**Supplied entries:**
[Start of section]

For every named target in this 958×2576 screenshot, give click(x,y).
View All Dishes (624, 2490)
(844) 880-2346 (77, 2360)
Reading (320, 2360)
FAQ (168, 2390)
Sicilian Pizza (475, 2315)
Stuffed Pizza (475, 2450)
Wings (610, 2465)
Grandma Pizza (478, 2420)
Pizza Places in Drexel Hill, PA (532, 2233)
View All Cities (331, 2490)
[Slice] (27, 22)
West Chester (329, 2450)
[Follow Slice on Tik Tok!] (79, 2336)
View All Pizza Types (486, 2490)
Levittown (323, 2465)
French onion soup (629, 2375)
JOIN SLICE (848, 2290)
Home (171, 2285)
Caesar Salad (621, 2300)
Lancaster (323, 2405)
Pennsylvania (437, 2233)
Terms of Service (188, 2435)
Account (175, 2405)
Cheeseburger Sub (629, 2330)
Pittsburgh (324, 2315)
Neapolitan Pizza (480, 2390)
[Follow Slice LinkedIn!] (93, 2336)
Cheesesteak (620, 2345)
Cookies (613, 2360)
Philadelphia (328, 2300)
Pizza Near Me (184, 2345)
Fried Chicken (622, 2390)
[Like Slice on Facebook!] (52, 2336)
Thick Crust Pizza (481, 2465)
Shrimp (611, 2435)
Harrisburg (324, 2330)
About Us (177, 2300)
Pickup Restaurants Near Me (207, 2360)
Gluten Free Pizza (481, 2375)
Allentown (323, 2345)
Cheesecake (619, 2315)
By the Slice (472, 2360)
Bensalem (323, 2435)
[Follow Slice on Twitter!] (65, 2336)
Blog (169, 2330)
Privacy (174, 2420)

[End of section]

**Activity:** Print all the data exactly as shown above.

**Solution for this exercise:**
For every named target in this 958×2576 screenshot, give click(x,y).
View All Dishes (624, 2490)
(844) 880-2346 (77, 2360)
Reading (320, 2360)
FAQ (168, 2390)
Sicilian Pizza (475, 2315)
Stuffed Pizza (475, 2450)
Wings (610, 2465)
Grandma Pizza (478, 2420)
Pizza Places in Drexel Hill, PA (532, 2233)
View All Cities (331, 2490)
[Slice] (27, 22)
West Chester (329, 2450)
[Follow Slice on Tik Tok!] (79, 2336)
View All Pizza Types (486, 2490)
Levittown (323, 2465)
French onion soup (629, 2375)
JOIN SLICE (848, 2290)
Home (171, 2285)
Caesar Salad (621, 2300)
Lancaster (323, 2405)
Pennsylvania (437, 2233)
Terms of Service (188, 2435)
Account (175, 2405)
Cheeseburger Sub (629, 2330)
Pittsburgh (324, 2315)
Neapolitan Pizza (480, 2390)
[Follow Slice LinkedIn!] (93, 2336)
Cheesesteak (620, 2345)
Cookies (613, 2360)
Philadelphia (328, 2300)
Pizza Near Me (184, 2345)
Fried Chicken (622, 2390)
[Like Slice on Facebook!] (52, 2336)
Thick Crust Pizza (481, 2465)
Shrimp (611, 2435)
Harrisburg (324, 2330)
About Us (177, 2300)
Pickup Restaurants Near Me (207, 2360)
Gluten Free Pizza (481, 2375)
Allentown (323, 2345)
Cheesecake (619, 2315)
By the Slice (472, 2360)
Bensalem (323, 2435)
[Follow Slice on Twitter!] (65, 2336)
Blog (169, 2330)
Privacy (174, 2420)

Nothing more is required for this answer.